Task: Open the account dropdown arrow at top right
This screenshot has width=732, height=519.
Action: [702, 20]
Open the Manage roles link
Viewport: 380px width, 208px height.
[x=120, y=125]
..........
Work to complete » Word for word, write out all of the data above.

Response below »
Task: Open the account dropdown arrow at top right
This screenshot has width=732, height=519.
Action: [702, 20]
Open the Manage roles link
Viewport: 380px width, 208px height.
[x=120, y=125]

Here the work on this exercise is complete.